S&P preserves Romania's BBB- credit rating, continuing with a negative outlook even after fiscal measures.
Romania's fiscal policy beyond 2026 faces a complex environment, according to a recent report by Standard & Poor's (S&P). The credit rating agency has identified several economic challenges and political factors that could impact Romania's fiscal policy in the coming years.
Economic Challenges
S&P has reduced Romania's GDP growth projections to 0.3% in 2025 and 1.3% in 2026, citing the impact of consolidation measures on an already slowing economy. Inflation in Romania is also expected to rise, with expectations of inflation reaching around 9% due to factors such as rising electricity prices and VAT hikes. Despite fiscal correction efforts, government debt (net of liquid assets) is expected to continuously rise, surpassing 60% of GDP by 2027. Long-term structural challenges, such as an aging population and labor force emigration, also negatively impact Romania’s growth potential.
Political Factors
The new government has implemented significant fiscal measures, such as austerity packages involving VAT increases, freezing public sector wages and pensions until 2026, and new health surcharges on high-earning pensioners, to contain the fiscal deficit. However, these measures carry political risks, including potential public backlash and social unrest, especially from far-right groups, which could complicate policy continuity and enforcement beyond 2026. S&P and Moody’s both caution that any deviation from the fiscal consolidation plan could undermine efforts at fiscal stabilization and result in a rating downgrade.
Implications
The current fiscal policy environment in Romania is a delicate balance between economic and political factors. S&P's assessment underscores the need for ongoing fiscal discipline and successful reform implementation to maintain macroeconomic stability and favorable credit ratings. The end of 2026 marks the end of Prime Minister Ilie Bolojan's term, who is required to transfer his position to a Social Democrat. This power transfer clouds the outlook on the reform agenda and fiscal policy beyond 2026.
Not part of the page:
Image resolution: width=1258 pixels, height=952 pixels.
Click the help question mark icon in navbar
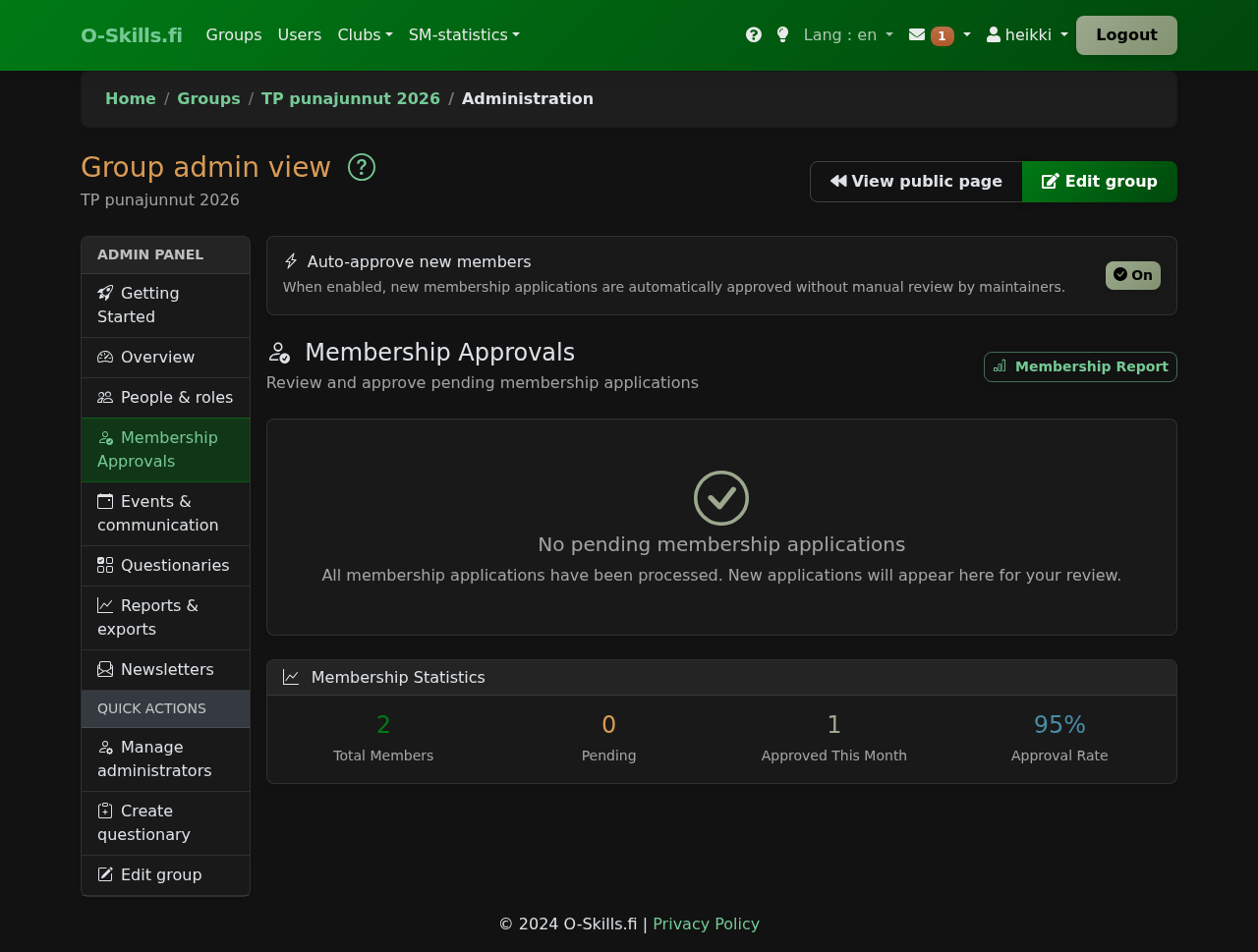point(754,35)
Romania's "BBB-/A-3" rating, held by the country, is considered a positive sign for Romania's debt-servicing efforts. However, falling below the "BBB-" rating would make any loan taken by the government come with increasingly high costs. The consolidation measures implemented by the new Romanian government are expected to reduce the deficit to below 7.7% of GDP this year and to 6.4% in 2026.
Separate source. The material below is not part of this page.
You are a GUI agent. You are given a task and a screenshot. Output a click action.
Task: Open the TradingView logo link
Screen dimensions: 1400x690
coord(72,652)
Alexandru Nazare, the Romanian finance minister, states that the assessment represents an important signal that international markets recognize the stabilization and fiscal reform efforts of the current government. The credit rating agency Standard & Poor's (S&P) reconfirmed Romania's "BBB-/A-3" rating for long- and short-term debt. S&P published its latest review on July 24.
In conclusion, Romania's fiscal policy beyond 2026 is vulnerable to the dual pressures of a slowing economy with rising debt and inflation, alongside political risks related to the acceptance and continuation of tough fiscal measures. These factors frame a complex environment that will require ongoing fiscal discipline and successful reform implementation to maintain macroeconomic stability and favorable credit ratings.
Business leaders and politics in Romania might need to collaborate closely to navigate the complex challenges ahead, as economic factors such as sluggish GDP growth, rising inflation, and increasing government debt could intensify in the coming years, according to a recent report by Standard & Poor's (S&P). Moreover, political factors like potential social unrest and changes in governance post-2026 could further complicate Romania's fiscal policy landscape, potentially affecting general news coverage related to the country's economic stability and credit ratings.